For the first time ever, I made an appointment to give blood. I have no idea why it took me so long to get my name down. It had been on my list of things to do but I just never got round to it. Maybe, deep down, I was a bit scared.
Now, before you all write to me to either comment what a hero I was for signing up or what a procrastinator I was for not doing it before , then you should know this: I am telling you about my procrastinating heroics now only as an excuse to segue into a funny story about giving blood.
I will also point out that because of this tendency to procrastinate, it will not be so much a segue – ‘a transition, without interruption, from one subject to another’ – but more of a Segway – ‘something that goes off in different directions before finally reaching its destination’.
A Segway because you can’t write a piece about giving blood without putting in this gem from Tony Hancock’s ‘The Blood Donor’.
Doctor: Where are you going?
Hancock: To have my tea and biscuits.
Doctor: I thought you came here to give some of your blood!
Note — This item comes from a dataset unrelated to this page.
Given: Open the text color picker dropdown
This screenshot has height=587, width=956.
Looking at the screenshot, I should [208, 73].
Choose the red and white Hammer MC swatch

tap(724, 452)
Hancock: You've just had it.
Doctor: But this is just a smear!
Hancock: It may be just a smear to you, mate, but it's life and death to some poor wretch!
There is humour here which plays on the character’s stress and worry. It is obviously his first time and he’s very nervous about giving blood. That is understandable. So am I. Is it fair, though, to make comedy out of a stressful situation such as this? Of course it is. It breaks the tension and can be a distraction, as my wife, Ang, found out at an encounter she had with the phlebotomist (or legalised vampire as Hancock called the doctor in the sketch).
When Ang went in for her appointment, she explained to the phlebotomist (can I call her ‘nurse’?) that getting blood out of her had proved to be problematic in the past. The nurse smiled and assured her that she came across many types of bleeders, good and bad. She then went on to explain that the most difficult appointment she had ever had was with a patient who only had one arm. She knew in advance that he only had one arm and this concerned her greatly because, in most circumstances, if they had trouble getting blood from one arm, they could always try the other. The nurse was quite nervous by the time he came in and sat down because she had writ large in her head, and couldn’t get out, a phrase she always used automatically when faced with a bad bleeder, which was to say: ‘Oh, never mind. Let’s try the other arm.’
Fortunately for her, a good sample was obtained first time from the usual place in the arm, in the vein that runs along the inside joint on the other side of the elbow. She breathed a sigh of relief and readied herself to extract the needle, sort out the sample and tidy up. Putting the patient’s comfort first, as always, she had a piece of cotton pad ready to put on the wound to stem the bleeding. To fully appreciate what happened next, you have to imagine yourself as the patient, a one-armed patient, remember. The nurse pressed the cotton pad to the wound and begun to turn away to get the tape so she could secure the pad, a job that needed her two hands. Mindful that the pressure should continue to be applied, she did what she always did automatically which was to point at the pad and say (to the one armed patient), ‘Hold that, please.’
If you’re still unsure what has happened here, mark that point where your left arm bends with a felt tip, put a damp cloth in your left hand, sit on your right hand and then try and wipe the felt tip off. It’s no easier if you’re right handed... believe me, I’ve tried. (Incidentally, I can’t wriggle my ears either).
It occurred to me that this scenario would have made a great Peter Cook and Dudley Moore sketch. That statement may be true or it may just be a convenient way to finish this blog by quoting from one of their actual sketches which concerned a different one-limbed issue. In this case, Mr Spiggot, a man with one leg, is auditioning for the part of Tarzan. The agent, in an attempt to persuade him he may not be quite suitable, says the following:
‘I've got nothing against your right leg. The trouble is — neither have you.’
So what have we learned from this? Possibly nothing. But I have managed to squeeze in two of my favourite ever comedy quotes into one blog.